Problem details: Please convert the material below into a numbered list, covering only the line with "You are a computer-use agent. Screen" up to and including the line with "Action: coord(57,511)". Leave out any blank lines.

▼

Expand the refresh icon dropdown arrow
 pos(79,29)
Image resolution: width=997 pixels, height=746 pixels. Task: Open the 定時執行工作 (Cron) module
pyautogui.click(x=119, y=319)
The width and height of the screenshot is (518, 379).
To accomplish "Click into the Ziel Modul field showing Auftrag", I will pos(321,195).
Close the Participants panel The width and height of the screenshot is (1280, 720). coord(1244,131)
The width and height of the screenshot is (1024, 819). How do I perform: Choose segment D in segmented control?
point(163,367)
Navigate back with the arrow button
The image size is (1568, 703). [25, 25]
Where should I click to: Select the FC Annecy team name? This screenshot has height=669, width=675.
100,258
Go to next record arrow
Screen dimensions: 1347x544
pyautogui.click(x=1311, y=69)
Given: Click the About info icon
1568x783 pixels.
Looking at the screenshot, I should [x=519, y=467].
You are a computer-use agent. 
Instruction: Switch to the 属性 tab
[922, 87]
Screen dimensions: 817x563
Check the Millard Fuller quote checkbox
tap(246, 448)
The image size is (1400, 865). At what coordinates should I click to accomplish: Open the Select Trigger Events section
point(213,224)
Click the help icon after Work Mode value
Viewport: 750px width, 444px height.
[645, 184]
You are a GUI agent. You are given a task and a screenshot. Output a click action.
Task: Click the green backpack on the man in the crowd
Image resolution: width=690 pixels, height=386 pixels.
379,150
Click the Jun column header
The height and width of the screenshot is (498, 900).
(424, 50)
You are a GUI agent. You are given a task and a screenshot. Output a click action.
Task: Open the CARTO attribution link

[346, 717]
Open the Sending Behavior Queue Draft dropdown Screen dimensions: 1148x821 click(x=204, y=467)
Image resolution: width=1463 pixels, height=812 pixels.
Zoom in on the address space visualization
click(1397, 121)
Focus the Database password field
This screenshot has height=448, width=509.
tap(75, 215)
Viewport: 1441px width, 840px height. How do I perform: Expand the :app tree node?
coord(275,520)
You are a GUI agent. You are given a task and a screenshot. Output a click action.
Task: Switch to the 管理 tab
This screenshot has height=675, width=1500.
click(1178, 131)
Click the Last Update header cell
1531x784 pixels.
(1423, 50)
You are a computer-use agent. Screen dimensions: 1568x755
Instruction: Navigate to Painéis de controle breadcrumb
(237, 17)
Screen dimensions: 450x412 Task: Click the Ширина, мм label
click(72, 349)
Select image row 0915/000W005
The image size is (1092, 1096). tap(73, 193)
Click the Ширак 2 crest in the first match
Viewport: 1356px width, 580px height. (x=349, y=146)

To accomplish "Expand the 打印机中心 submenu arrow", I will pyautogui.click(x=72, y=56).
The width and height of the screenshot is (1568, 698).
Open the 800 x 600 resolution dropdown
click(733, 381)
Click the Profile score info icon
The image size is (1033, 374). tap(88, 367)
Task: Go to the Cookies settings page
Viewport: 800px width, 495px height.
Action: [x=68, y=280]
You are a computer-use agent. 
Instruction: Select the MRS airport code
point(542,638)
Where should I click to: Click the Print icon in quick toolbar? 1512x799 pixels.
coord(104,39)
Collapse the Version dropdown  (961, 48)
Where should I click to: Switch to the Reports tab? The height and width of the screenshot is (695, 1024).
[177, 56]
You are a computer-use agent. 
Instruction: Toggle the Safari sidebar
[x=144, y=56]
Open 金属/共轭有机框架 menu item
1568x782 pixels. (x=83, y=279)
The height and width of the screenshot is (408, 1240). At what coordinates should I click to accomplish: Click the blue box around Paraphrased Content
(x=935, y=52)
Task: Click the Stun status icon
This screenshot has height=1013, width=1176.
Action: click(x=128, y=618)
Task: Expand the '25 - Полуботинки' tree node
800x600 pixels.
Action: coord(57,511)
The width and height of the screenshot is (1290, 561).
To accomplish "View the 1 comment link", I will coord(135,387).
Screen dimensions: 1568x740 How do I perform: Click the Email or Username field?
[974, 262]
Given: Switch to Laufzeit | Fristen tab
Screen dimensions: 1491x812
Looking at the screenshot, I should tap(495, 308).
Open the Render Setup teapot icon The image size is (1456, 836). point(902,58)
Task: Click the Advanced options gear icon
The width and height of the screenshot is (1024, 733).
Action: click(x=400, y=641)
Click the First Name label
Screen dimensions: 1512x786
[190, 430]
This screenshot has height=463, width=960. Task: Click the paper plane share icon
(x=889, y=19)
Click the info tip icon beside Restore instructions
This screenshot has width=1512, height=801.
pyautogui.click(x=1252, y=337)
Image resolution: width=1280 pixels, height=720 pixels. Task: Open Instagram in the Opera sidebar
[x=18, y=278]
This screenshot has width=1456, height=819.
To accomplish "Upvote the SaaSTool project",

▲

Complete answer:
1. You are a computer-use agent. Screen dimensions: 1568x755
2. Instruction: Navigate to Painéis de controle breadcrumb
3. (237, 17)
4. Screen dimensions: 450x412 Task: Click the Ширина, мм label
5. click(72, 349)
6. Select image row 0915/000W005
7. The image size is (1092, 1096). tap(73, 193)
8. Click the Ширак 2 crest in the first match
9. Viewport: 1356px width, 580px height. (x=349, y=146)
10. To accomplish "Expand the 打印机中心 submenu arrow", I will pyautogui.click(x=72, y=56).
11. The width and height of the screenshot is (1568, 698).
12. Open the 800 x 600 resolution dropdown
13. click(733, 381)
14. Click the Profile score info icon
15. The image size is (1033, 374). tap(88, 367)
16. Task: Go to the Cookies settings page
17. Viewport: 800px width, 495px height.
18. Action: [x=68, y=280]
19. You are a computer-use agent. 
20. Instruction: Select the MRS airport code
21. point(542,638)
22. Where should I click to: Click the Print icon in quick toolbar? 1512x799 pixels.
23. coord(104,39)
24. Collapse the Version dropdown  (961, 48)
25. Where should I click to: Switch to the Reports tab? The height and width of the screenshot is (695, 1024).
26. [177, 56]
27. You are a computer-use agent. 
28. Instruction: Toggle the Safari sidebar
29. [x=144, y=56]
30. Open 金属/共轭有机框架 menu item
31. 1568x782 pixels. (x=83, y=279)
32. The height and width of the screenshot is (408, 1240). At what coordinates should I click to accomplish: Click the blue box around Paraphrased Content
33. (x=935, y=52)
34. Task: Click the Stun status icon
35. This screenshot has height=1013, width=1176.
36. Action: click(x=128, y=618)
37. Task: Expand the '25 - Полуботинки' tree node
38. 800x600 pixels.
39. Action: coord(57,511)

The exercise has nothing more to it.